Studies have shown that increasing haemoglobin levels, for those with moderate or severe anaemia, improves quality of life in IBD patients [4, 25, 26] and therefore one might expect iron status to reflect quality of life. However, results from this small study show that, in the absence of moderate or severe anaemia, there is no significant difference in quality of life between IBD patients classified as iron deplete and iron replete. As noted previously, categorisation as iron replete/deplete is superior when based upon oral iron challenge (as here) rather than standard haematological parameters that can be disturbed in this patient group [17, 18, 27]. The lack of observed difference could be explained by the fact that, in this work, only 4/21 of the iron deplete patients had anaemia (which was anyway mild) and, overall, the iron deplete group had a mean haemoglobin level of 13.3 g/dL  (i.e. within the normal reference range even if iron stores where low). Similar work in patients with cancer showed the biggest improvement in quality of life when haemoglobin levels increased from 11 to 13 g/dL . Therefore, the iron deplete patients in our study appear, in the main, have haemoglobin levels above the threshold for the detection of deterioration in quality of life. From this we can conclude that iron deficiency in the absence of anaemia does not have a measurable effect on quality of life in IBD. This is important information because there is evidence that oral iron supplementation can have detrimental effects on the symptoms of IBD [5, 6, 9, 10, 29, 30], so only supplementing when necessary seems prudent.
Moreover, for the IBD patients reported herein, we found that their iron intakes, and in particular their intakes of fortificant iron, were significantly negatively associated with quality of life, as measured by both the McMaster IBDQ and EuroQol VAS percentage. However, this association appears to ‘show up’ only in patients with some degree of disease activity (Figures 1E and 2E), although we accept that patient numbers were low in these subgroups and a larger study would be required to see if there really is no such association in patients with quiescent disease.
Animal models have indicated that relatively small changes to luminal iron in the colon can lead to exacerbation of local inflammatory effects (and their biomarkers) [12, 13, 15] and, similarly, that removal of luminal iron can alleviate local inflammation . However, the gastrointestinal effects of dietary/fortificant iron in humans with IBD is not understood  and, so, these are the first data to suggest that what is observed in animal models of IBD may also be observed in the population with non-quiescent IBD. Nevertheless, we recognise that the numbers studied here were small (n=29 overall and n=15 with mildly active disease) and that the less sensitive measure for quality of life in these subjects (i.e. the generic EuroQol score) did not detect any association. Hence, the study really needs repeating with a larger cohort, preferably longitudinally, but, if other findings are consistent, then this would add further credibility to work suggesting that unabsorbed dietary iron can have adverse effects in the colon and especially in those with pre-existing inflammation.
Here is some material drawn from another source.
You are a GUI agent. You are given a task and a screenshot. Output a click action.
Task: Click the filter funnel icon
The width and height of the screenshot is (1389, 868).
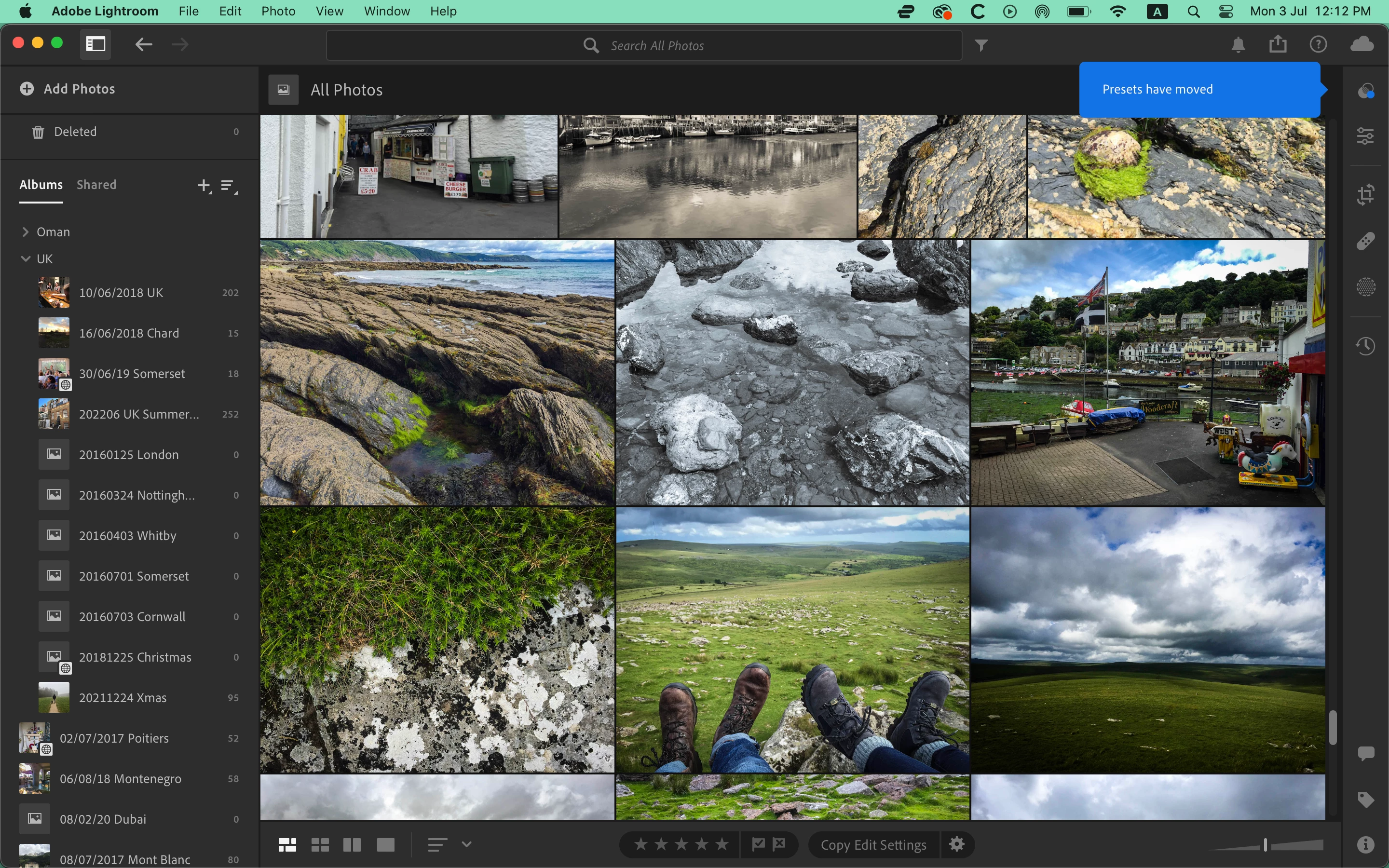pyautogui.click(x=981, y=45)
If the above findings were verified, how might dietary fortificant iron be mediating its effect in sensitive individuals? After all, compared to oral iron supplementation (typically 60–120 mg Fe/day) the amount of iron in the diet, even allowing for fortification, is low (5–25 mgFe/day in this study) and whilst iron supplementation may be problematic in some subjects with IBD [5, 6, 9, 10, 29, 30] it is clearly not to the extent that would be expected if dietary iron alone were a problem. This is a puzzle that deserves consideration although it is possible that there is a low dose threshold for the iron effect or that long term iron-effects are required (e.g. changes in colonic flora ) that are not irreversibly experienced with the shorter duration of supplementation. Finally, the chemical form of the iron should be considered: for example, it is worth noting that an inflammatory murine model of ulcerative colitis showed that a mere doubling of dietary iron, using iron EDTA, led to a 4–5 fold increase in tumour incidence . Even in the small study presented here, the range of iron intakes was about four-fold.
To our knowledge the study presented herein is the first study carried out in humans to investigate the impact of dietary iron, particularly from iron-fortified products, on quality of life. We focused, especially, on IBD patients as a potentially vulnerable and sensitive (to effects) population. This study can be viewed as hypothesis-generating and we propose that further studies are undertaken to determine whether high dietary iron intakes are, reproducibly, negatively associated with quality of life in IBD patients (with or without active disease) and, if so, firstly if this is related to endogenous food-iron or fortificant iron (for the non-haem fraction) and, secondly, if the issue extends to the wider population in terms of dietary iron and long-term distal gut health. In which case, for a healthy population without pre-existing gut mucosal sensitivity, it is unlikely that symptoms (quality of life) would be a sufficient indicator and biochemical, microbial or histological parameters would be required.